An environmentalist group announced they will remove monuments dedicated to its founder and renowned conservationist, John Muir, because of his ties to white supremacists.

The Sierra Club, founded by Muir in 1892, posted a statement on its website explaining that some of its historical members were vocal advocates of white supremacy, The Hill reported.

“As defenders of Black life pull down Confederate monuments across the country, we must also take this moment to reexamine our past and our substantial role in perpetuating white supremacy,” the statement said. “It’s time to take down some of our own monuments, starting with some truth-telling about the Sierra Club’s early history.”

Muir has been called “The Father of our National Parks,” and his writings contributed to the creation of a number of national parks, including Yosemite, Sequoia, Mount Rainier, Petrified Forest and Grand Canyon, according to the Sierra Club. He is also the namesake of the Muir Woods National Monument in California’s Golden Gate National Recreation Area, the Sierra Club says.

Despite Muir’s contributions to the nation’s conservationist movement, he had friendships with known white supremacists, like renowned paleontologist Henry Fairfield Osborn, “who worked for both the conservation of nature and the conservation of the white race,” according to the Sierra Club.

Osborn helped found the American Eugenics Society after Muir’s death, the Sierra Club said.

Muir himself made “derogatory comments about Black people and Indigenous peoples that drew on deeply harmful racist stereotypes, though his views evolved later in his life,” according to the Sierra Club.

The Sierra Club, which has 3.8 million members, also expressed concern about other early members and leaders who advocated for “forced-sterilization laws and programs” and created the Human Betterment Foundation, whose research was later used to create Nazi Germany’s eugenics legislation, the Sierra Club said.

David Starr Jordan, a “‘kingpin’ of the eugenics movement” served on the Sierra Club’s board of directors during Muir’s tenure as president, according to the Sierra Club.

“The whiteness and privilege of our early membership fed into a very dangerous idea — one that’s still circulating today,” the group said. “Such willful ignorance is what allows some people to shut their eyes to the reality that the wild places we love are also the ancestral homeland of Native peoples, forced off their lands in the decades or centuries before they became national parks.”

The Sierra Club’s decision comes as activists across the nation demand the removal of statues, monuments and school names that have ties to slavery, white supremacy and colonialism, from Confederate Gen.

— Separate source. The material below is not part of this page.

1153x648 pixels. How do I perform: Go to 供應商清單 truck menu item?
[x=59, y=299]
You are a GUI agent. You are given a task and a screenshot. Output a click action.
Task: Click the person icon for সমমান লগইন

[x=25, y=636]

Robert E. Lee to Christopher Columbus.

A cultural shift to remove racist stereotypes from America’s past is also being felt in the business and sports worlds, with popular brands like Aunt Jemima’s breakfast products being retired from store shelves and the NFL’s team in Washington, D.C. changing its name from Redskins.

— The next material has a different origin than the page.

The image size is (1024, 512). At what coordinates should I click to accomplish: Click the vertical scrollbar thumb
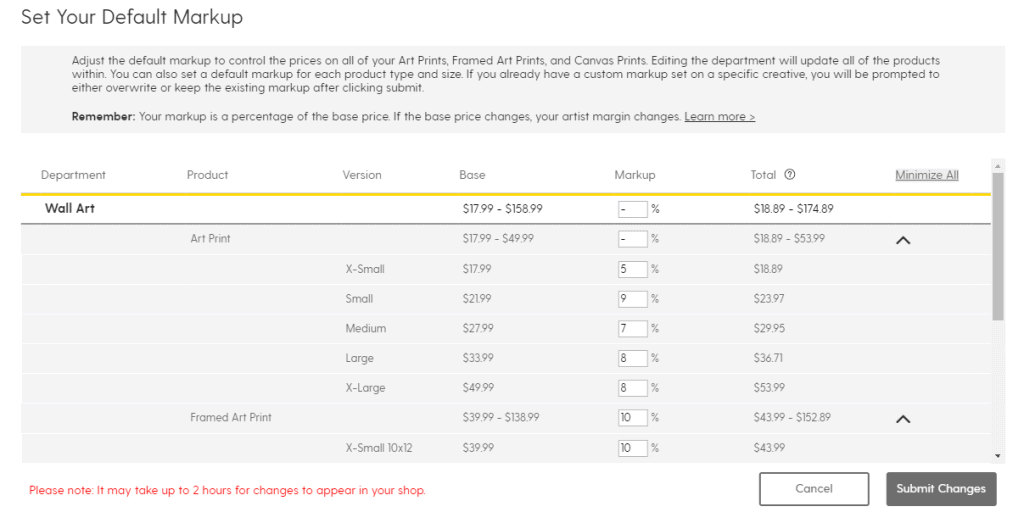click(997, 246)
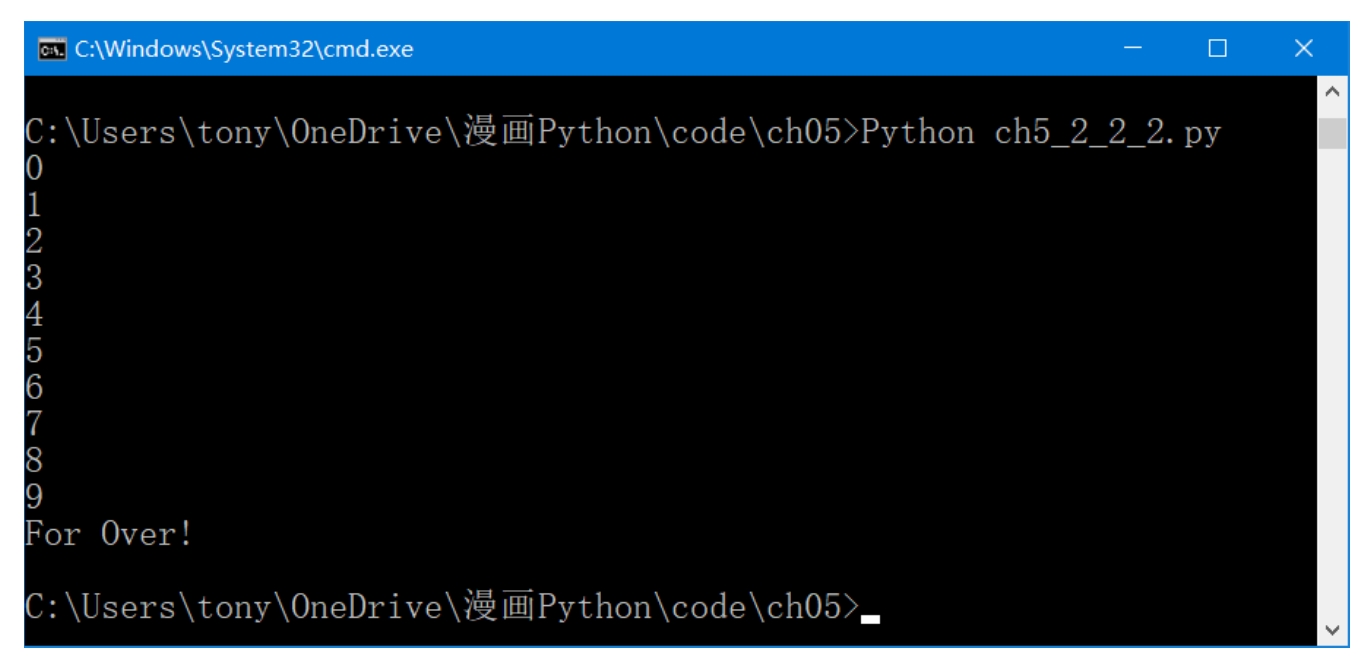
Task: Click the blinking cursor at last prompt
Action: pos(870,619)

Not only will the Sierra Club remove its monuments, they will restructure their leadership to include more Black, Indigenous and other leaders of color, the group said. The club will also reallocate $5 million from its budget to make more investments in its staff of color and racial justice initiatives, pending board approval, according to the group’s website.

The group will spend the next year deciding whether to rename or remove other moments, the Sierra Club said.

This story was originally published July 22, 2020 at 1:53 PM with the headline "Sierra Club removing monuments to founder John Muir over white supremacist ties."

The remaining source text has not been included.